Make the more probable plan B
When your first plan inevitably falls through, it’s good to have some haphazardly thrown together plan be that just might work. Worst-case logistics should be thought through with this plan, such as which family member you’ll have to eat first, when it comes down to it. Sure, you might think little Jimmy is the natural choice, since he’s really put on a lot of weight, lately. But all of that cholesterol really isn’t going to be good for you, and it would be a damn shame to have a heart-attack be the thing that kills you during the apocalypse, when there’s so many other opportunities.
Read The Road
Pretty much 90% of preparing for the apocalypse is just putting yourself in the right mindset. To do this, you’re going to need some terrifically bleak apocalyptic literature to set the mood. There’s pretty much only two viable options around today that can help you accomplish this goal. The first is the Holy Bible, and the second is Cormac McCarthy’s seminal work, The Road. The Bible has some pretty good parts, but there’s also a lot of dull bits about love and compassion in the second half, so we highly recommend that you start with The Road.
Take time every day to practice survival skills
If you don’t know kung fu, then you can pretty much write off any chances of survival. Enough said.
Make a list of other likely survivors
When the apocalypse hits, about 4 out of 5 people are going to be goners on the first day. That’s just the way it is. However, there are bound to be some other survival enthusiasts who have honed their body and mind, knowing that this day would come. Make a list of who these individuals are likely going to be in your neighborhood, since you’re clearly going to have to join them or take them out. Obviously, military experience is a good indicator for this list, but the kindly Ms. Sweeney down the road can be quite a mean old hag when she wants to be (and I hear she’s a self-made widow), so definitely don’t misjudge and rule out the dark horse.

##########

PROMPT: Please name the two books that the apocalypse-preparation text calls the only viable options for setting a bleak mood.

DATA LINES:

##########

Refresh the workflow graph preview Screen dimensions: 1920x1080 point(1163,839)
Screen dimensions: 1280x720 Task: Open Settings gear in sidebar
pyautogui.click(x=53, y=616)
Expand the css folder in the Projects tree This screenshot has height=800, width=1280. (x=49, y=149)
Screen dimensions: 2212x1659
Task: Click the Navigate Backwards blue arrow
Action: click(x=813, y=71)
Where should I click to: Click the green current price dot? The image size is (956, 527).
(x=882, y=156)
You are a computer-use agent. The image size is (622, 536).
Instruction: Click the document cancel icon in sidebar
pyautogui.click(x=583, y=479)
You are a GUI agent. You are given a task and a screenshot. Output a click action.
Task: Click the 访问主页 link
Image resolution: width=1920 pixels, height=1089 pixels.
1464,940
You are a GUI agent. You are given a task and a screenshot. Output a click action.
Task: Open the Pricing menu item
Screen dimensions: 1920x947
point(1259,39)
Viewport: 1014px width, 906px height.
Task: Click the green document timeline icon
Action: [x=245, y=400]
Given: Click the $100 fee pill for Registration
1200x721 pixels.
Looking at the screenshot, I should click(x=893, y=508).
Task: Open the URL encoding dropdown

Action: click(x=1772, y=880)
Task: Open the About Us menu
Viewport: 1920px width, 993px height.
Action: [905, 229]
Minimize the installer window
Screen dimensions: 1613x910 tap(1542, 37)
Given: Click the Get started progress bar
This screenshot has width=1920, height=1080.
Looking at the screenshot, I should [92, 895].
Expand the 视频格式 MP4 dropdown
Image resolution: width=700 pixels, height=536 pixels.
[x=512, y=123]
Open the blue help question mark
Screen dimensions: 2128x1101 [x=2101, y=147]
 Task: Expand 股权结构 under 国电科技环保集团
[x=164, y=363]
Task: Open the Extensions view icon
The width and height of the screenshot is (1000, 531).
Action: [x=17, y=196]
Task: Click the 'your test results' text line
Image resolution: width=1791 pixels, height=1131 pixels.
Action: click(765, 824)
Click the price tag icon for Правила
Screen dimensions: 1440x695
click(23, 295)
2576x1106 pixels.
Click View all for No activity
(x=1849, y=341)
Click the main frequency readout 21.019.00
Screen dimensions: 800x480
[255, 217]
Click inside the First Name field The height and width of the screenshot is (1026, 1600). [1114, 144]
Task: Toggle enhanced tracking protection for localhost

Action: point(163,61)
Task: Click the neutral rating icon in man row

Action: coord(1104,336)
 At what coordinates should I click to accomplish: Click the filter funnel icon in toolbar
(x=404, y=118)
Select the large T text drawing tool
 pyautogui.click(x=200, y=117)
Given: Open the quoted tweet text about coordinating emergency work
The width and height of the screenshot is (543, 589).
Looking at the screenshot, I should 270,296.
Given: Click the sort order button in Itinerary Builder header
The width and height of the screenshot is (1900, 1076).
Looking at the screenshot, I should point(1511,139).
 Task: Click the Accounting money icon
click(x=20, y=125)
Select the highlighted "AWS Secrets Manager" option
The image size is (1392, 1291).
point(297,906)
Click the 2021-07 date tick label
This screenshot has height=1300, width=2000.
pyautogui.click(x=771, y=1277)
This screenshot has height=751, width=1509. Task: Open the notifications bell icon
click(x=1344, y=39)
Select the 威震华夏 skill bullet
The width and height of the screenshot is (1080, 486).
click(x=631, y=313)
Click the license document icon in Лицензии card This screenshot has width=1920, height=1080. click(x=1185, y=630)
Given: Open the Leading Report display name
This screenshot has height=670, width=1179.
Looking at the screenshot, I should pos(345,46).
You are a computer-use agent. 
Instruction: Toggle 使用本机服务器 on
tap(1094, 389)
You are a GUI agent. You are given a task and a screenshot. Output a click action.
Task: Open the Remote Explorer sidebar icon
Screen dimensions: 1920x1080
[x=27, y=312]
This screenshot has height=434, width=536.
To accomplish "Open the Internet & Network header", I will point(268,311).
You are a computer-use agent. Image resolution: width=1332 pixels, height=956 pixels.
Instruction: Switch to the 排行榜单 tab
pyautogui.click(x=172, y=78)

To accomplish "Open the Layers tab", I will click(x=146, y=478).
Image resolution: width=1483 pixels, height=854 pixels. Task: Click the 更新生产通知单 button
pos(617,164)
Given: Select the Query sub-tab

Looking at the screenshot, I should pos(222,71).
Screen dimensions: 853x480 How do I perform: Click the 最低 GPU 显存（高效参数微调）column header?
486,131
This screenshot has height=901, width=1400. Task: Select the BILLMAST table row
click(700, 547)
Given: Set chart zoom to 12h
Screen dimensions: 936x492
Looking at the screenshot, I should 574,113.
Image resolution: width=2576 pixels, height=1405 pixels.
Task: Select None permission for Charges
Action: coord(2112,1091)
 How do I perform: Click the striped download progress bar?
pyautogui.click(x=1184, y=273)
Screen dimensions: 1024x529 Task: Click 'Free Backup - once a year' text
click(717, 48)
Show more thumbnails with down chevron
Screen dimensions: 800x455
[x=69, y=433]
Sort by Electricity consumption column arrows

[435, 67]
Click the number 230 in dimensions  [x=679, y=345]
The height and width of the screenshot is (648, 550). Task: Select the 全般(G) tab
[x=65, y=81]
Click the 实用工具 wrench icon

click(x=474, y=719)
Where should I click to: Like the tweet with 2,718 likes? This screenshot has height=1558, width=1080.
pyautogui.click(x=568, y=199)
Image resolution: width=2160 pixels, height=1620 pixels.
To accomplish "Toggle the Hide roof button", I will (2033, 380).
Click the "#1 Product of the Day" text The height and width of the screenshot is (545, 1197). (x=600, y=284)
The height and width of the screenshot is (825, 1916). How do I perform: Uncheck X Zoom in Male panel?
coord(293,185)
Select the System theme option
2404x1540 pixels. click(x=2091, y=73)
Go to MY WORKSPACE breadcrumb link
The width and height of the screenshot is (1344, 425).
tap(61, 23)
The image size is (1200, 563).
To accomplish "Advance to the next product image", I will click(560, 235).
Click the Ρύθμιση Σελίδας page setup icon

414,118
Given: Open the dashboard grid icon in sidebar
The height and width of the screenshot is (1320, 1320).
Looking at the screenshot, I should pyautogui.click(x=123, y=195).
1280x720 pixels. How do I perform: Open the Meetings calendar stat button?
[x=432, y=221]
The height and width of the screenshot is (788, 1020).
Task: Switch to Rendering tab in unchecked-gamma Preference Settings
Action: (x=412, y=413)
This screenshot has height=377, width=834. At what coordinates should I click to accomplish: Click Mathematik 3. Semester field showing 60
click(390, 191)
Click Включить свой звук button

##########

EXPECTED ANSWER: The Holy Bible and Cormac McCarthy's The Road.